* [WHAT YOU SHOULD DO]: Reproduce verbatim the part of the entries that opens with the line containing "Task: Bookmark this tab with the star icon" and runs through the end of the entries. Leave the pictures out of your copy.

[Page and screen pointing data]
▽
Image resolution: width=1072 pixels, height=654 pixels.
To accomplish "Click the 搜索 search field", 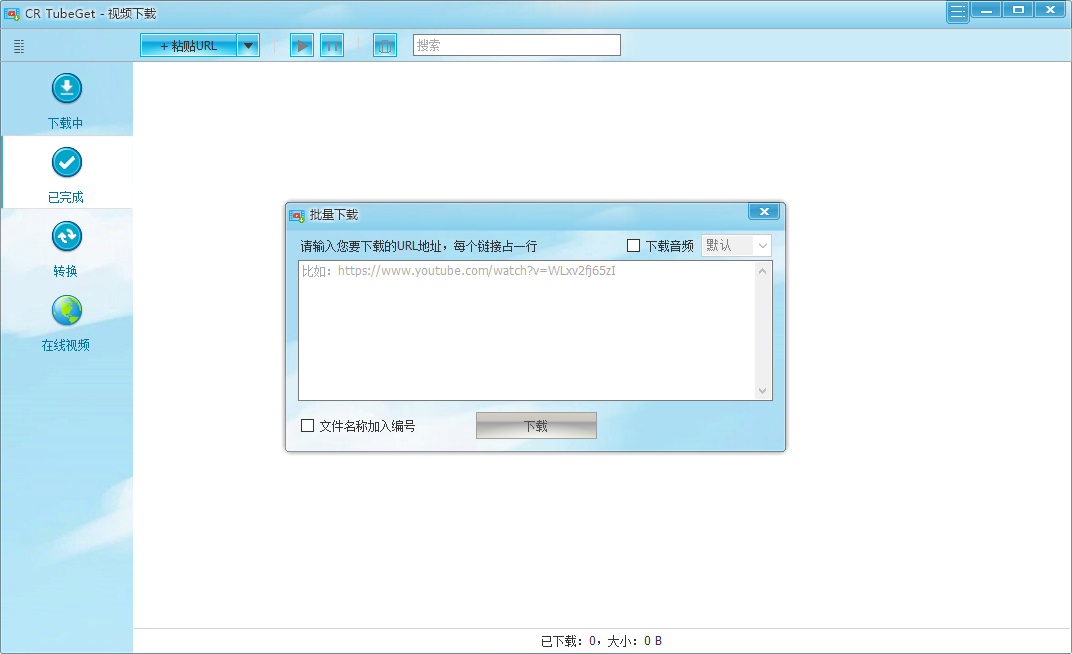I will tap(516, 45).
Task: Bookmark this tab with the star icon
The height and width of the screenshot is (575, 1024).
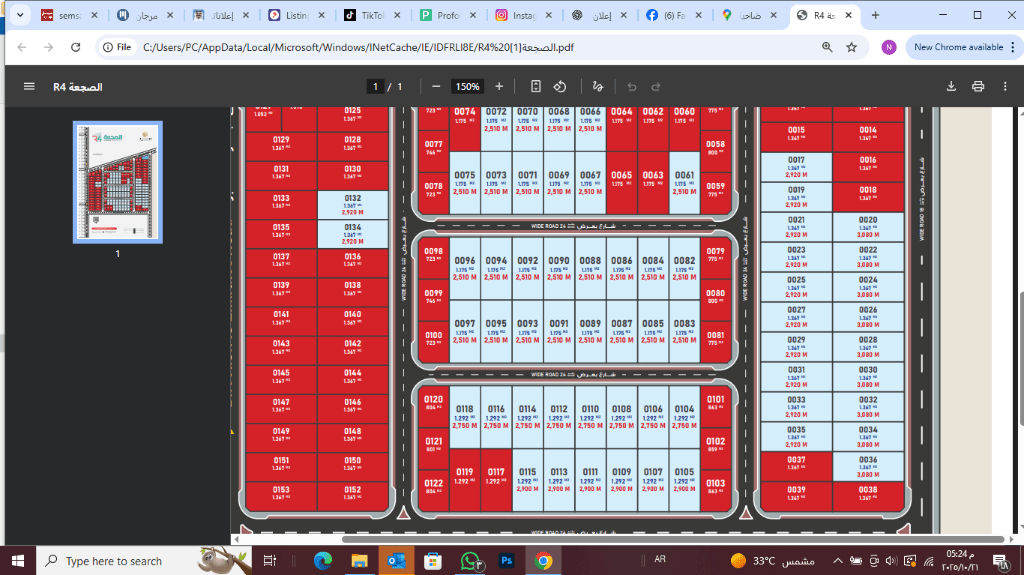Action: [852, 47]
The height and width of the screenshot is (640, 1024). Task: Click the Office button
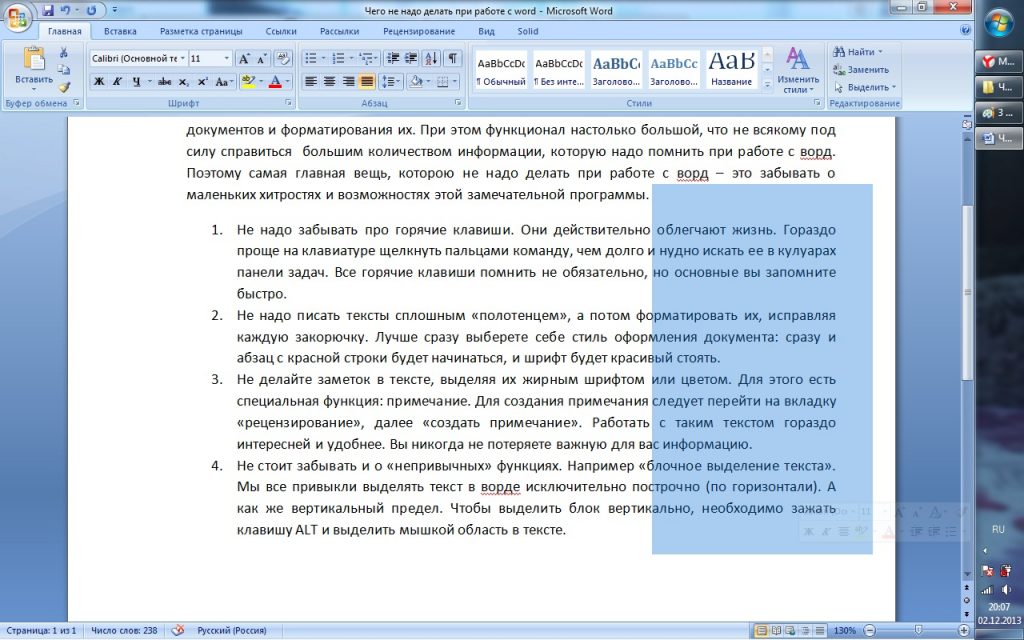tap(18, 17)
△
* [SOLUTION]:
Task: Bookmark this tab with the star icon
The height and width of the screenshot is (575, 1024).
Action: [852, 47]
The height and width of the screenshot is (640, 1024). Task: Click the Office button
tap(18, 17)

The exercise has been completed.